En la época en la que estuve trabajando en una empresa de construcción de tejados, me tocaba transportar cubos llenos de escombros todos los días, por lo que acabé sufriendo síndrome del túnel carpiano. Me dolía tanto que tuvieron que hacerme una pequeña intervención para aliviar el dolor y las molestias. La idea de entrar en un hospital o en una clínica me aterrorizaba. No solo porque no sabía cuánto me costaría, sino también porque no quería arriesgarme a que me echaran de Estados Unidos. Uno de mis familiares me recomendó un centro de salud cercano que ofrecía tratamientos de bajo coste y que no preguntaba a la gente por su situación en el país. Acudí y recibí la atención que necesitaba sin decirle a nadie que era inmigrante ilegal. Ahora sé que la HIPAA (ley de transferencia y responsabilidad de seguros médicos) garantiza la protección de los datos de los pacientes independientemente de su lugar de procedencia.
En los años que he vivido en Estados Unidos, he oído a gente hacer chistes sobre las redadas a trabajadores sin papeles, como las que se produjeron hace poco en una planta procesadora de pollo de Misisipi. Cuando trabajé en el sector de la construcción en Nueva York, uno de mis jefes blancos llamó a la puerta y se hizo pasar por la policía para hacer la gracia. Lo que les pasó a los trabajadores detenidos en las redadas es algo que puede pasarle a cualquiera de nosotros. El miedo a que te pillen y te deporten es real y no tiene ni pizca de gracia.
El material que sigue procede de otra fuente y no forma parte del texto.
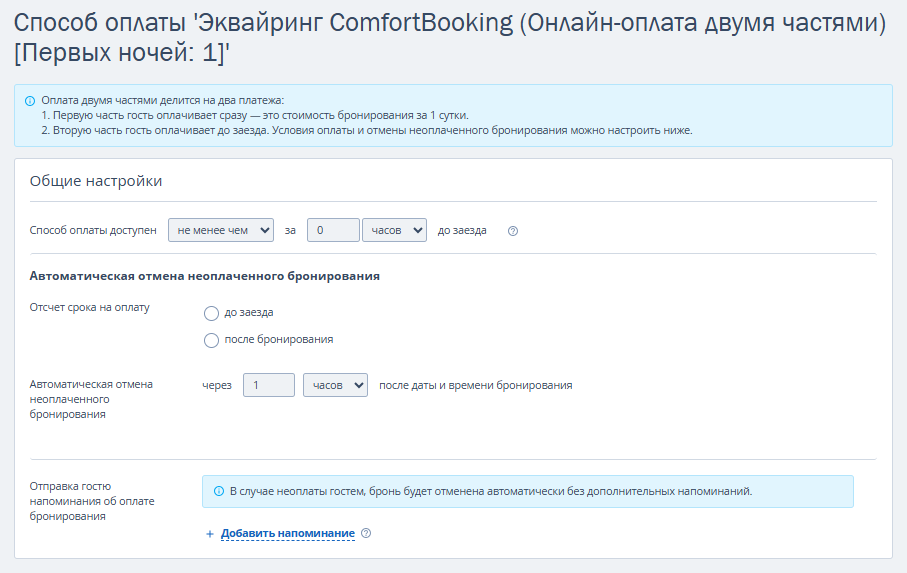Screen dimensions: 907x573
Task: Focus the availability field showing 0
Action: coord(333,230)
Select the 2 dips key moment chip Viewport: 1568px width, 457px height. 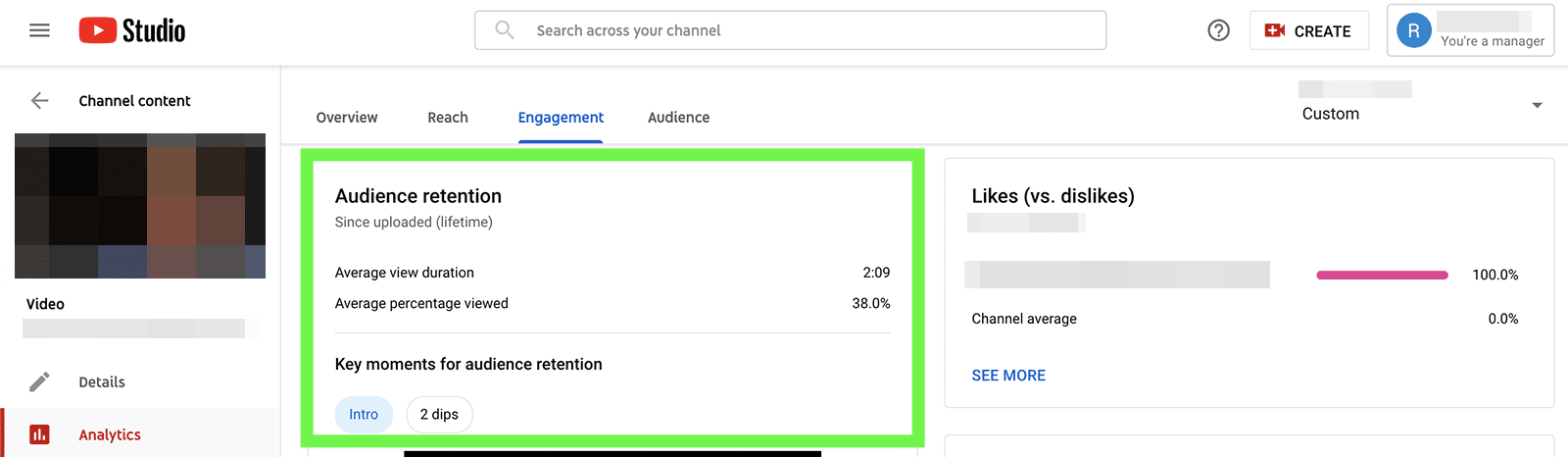[439, 414]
Donald Trump y sus seguidores han popularizado la creencia de que las personas como yo hemos venido para quitarles el trabajo a los estadounidenses. No quiero parecer desagradecido ni meter a todo el mundo en el mismo saco, pero mis jefes o bien sabían que yo no tenía papeles o no preguntaron. No despidieron a nadie para darme su empleo, simplemente necesitaban gente. No le he quitado el trabajo a nadie.
Los inmigrantes no son el problema. Hay demanda de mano de obra y venimos a suplir esa necesidad. Lo que este país necesita es una reforma completa del sistema de inmigración para solucionar el problema.
Como trabajador sin papeles, doy las gracias por haber conocido a personas fantásticas que trabajan muy duro, que me han ayudado y que ahora son mis amigos. Doy las gracias a mi familia por apoyarme en todo momento, a los jefes buenos que han valorado mi trabajo y por todos los empleos que me han enseñado cosas que hoy en día me resultan muy útiles.
Después de pasar cuatro años sin papeles, mi estado pasó al de inmigrante legal tras casarme con mi mujer (que es ciudadana estadounidense). Terminé la carrera y trabajé en los sectores del turismo y la restauración, además de en el departamento de operaciones de una empresa tecnológica emergente. Ahora tengo estudios universitarios, soy ciudadano y he trabajado para organizaciones conocidas en todo el mundo, como el museo conmemorativo del 11-S, el observatorio One World, la cadena de hoteles Holiday Inn, la maratón de Nueva York, Heal y muchas más. En todos estos lugares han valorado tanto mis habilidades como mi dominio del idioma, he podido desarrollarme profesionalmente y he estado al cargo de equipos.
Hace dos años, cuando fui al acto en el que me nombraron ciudadano estadounidense, sentí una sobrecarga emocional de alegría, alivio, optimismo y, al mismo tiempo, tristeza por todos los demás inmigrantes sin papeles que se merecen vivir en este país, sin ocultarse y sin tener miedo, pero que aún no han tenido la oportunidad.
José Mendoza ha trabajado como lavaplatos, obrero de la construcción, profesional de la hostelería y la restauración y gestor de operaciones en una ‘start-up’. Cuando no está trabajando, le gusta viajar, preparar pupusas y salir a correr.
Este artículo fue publicado originalmente en el ‘HuffPost’ EEUU y ha sido traducido del inglés.